Después la ingresan en maternidad

(ya no nacen niños, tendrá una habitación para ella sola):

para mí es la premonición del nacimiento de un poema.

Entran auxiliares, enfermeras, doctoras,

con sus manos haré yo mis versos.

 

Hay que esperar, nos dicen, para saber cómo ha ido la cosa.

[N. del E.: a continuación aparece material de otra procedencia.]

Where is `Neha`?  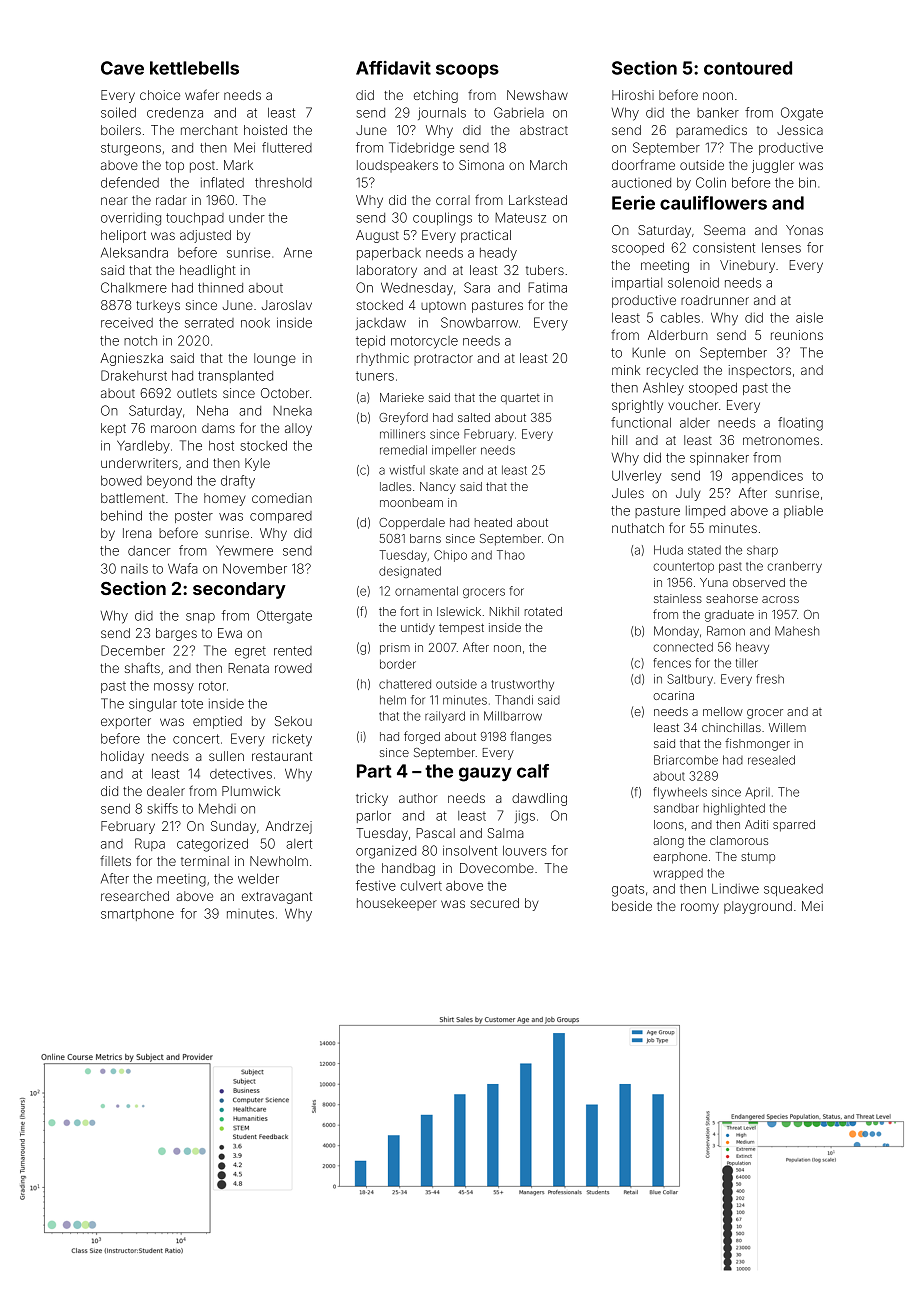
Neha is located at coordinates (212, 410).
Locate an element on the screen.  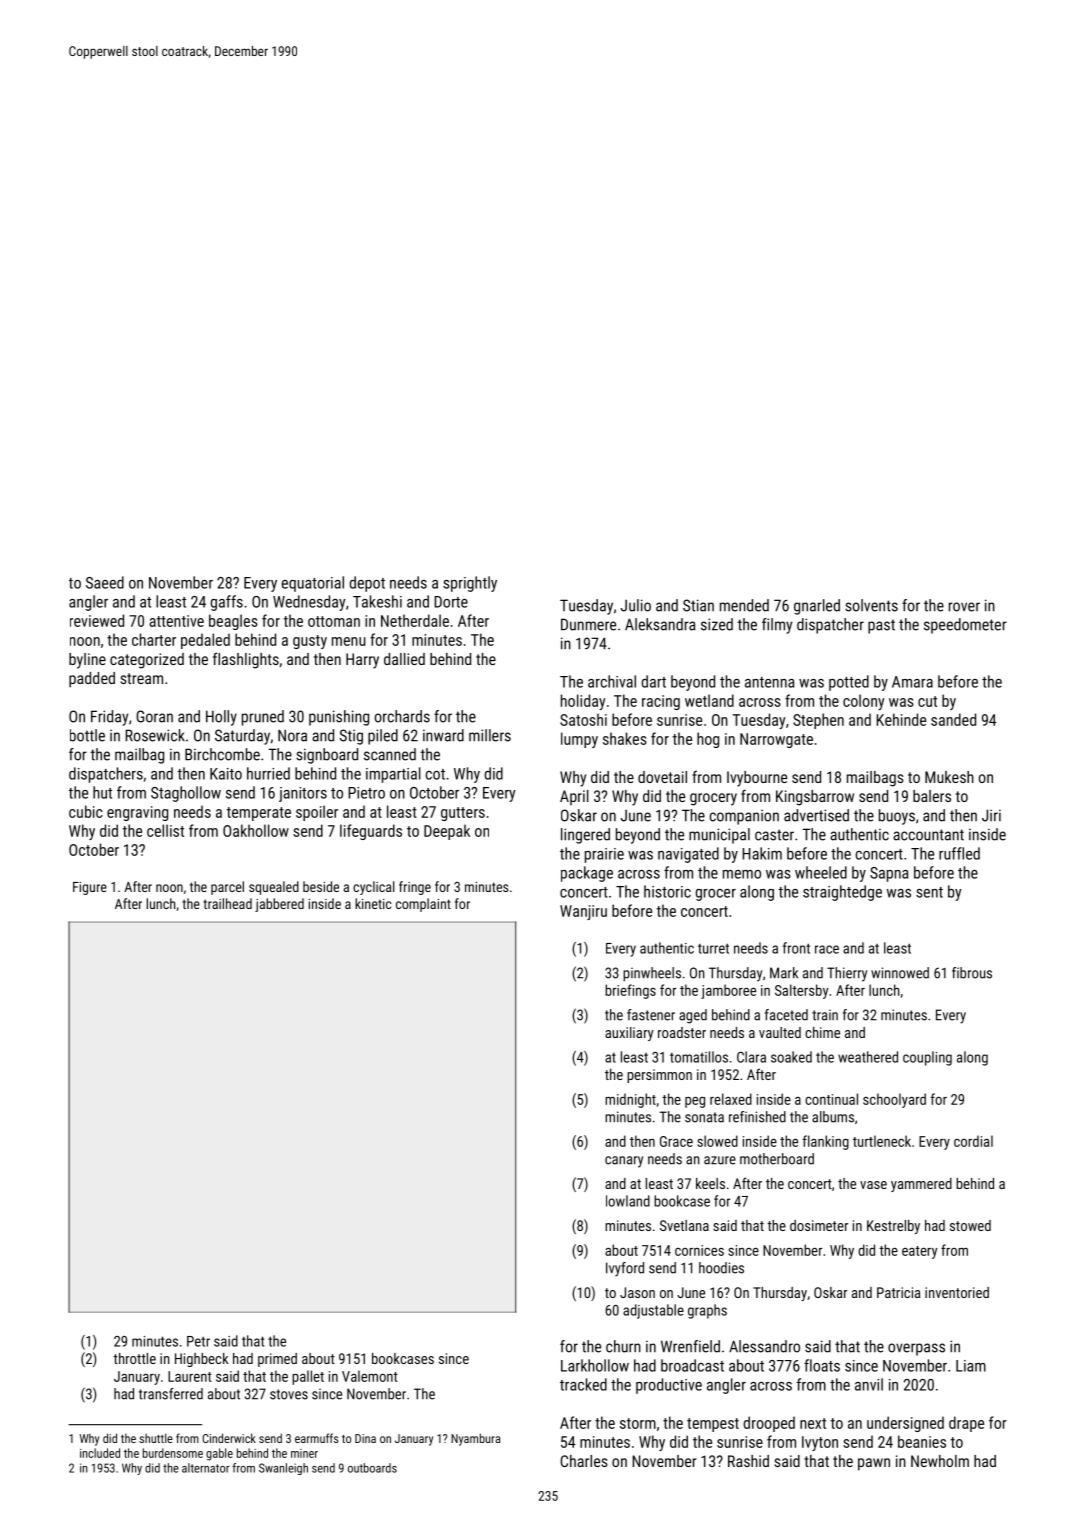
sprightly is located at coordinates (470, 584).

Yo solo sé que no quiero ser de nuevo un niño:

quién sabe qué ascensores, qué plantas, qué puertas...

Me da miedo estar solo en otro lugar

recordando este preciso momento.

 

Cuando aparecen mis nuevas hermanas

mi madre se hace la fuerte,

no le duele ni uno de sus ochenta y ocho años.

Quiero abrazarlas, pero castraron mis sentimientos

en alguna iglesia ilegal.

Le cogen las manos, seis, siete,

hasta ocho hijas en una sola mañana,

acarician su mejilla o su frente...

Parece que quieren calmar el dolor desde dentro de la hoguera

y aprovechar el fuego para iluminar el camino de vuelta a casa.

 

Mientras tanto, en Los Ángeles, otra madre espera

sentada en las escaleras de acceso a un gran hospital.

En un sobre recuenta los insuficientes billetes

ganados en eternos turnos de limpieza.

Un hijo supremacista se acerca, la señala con un arma:

la invita a que vaya a morir a otro lugar.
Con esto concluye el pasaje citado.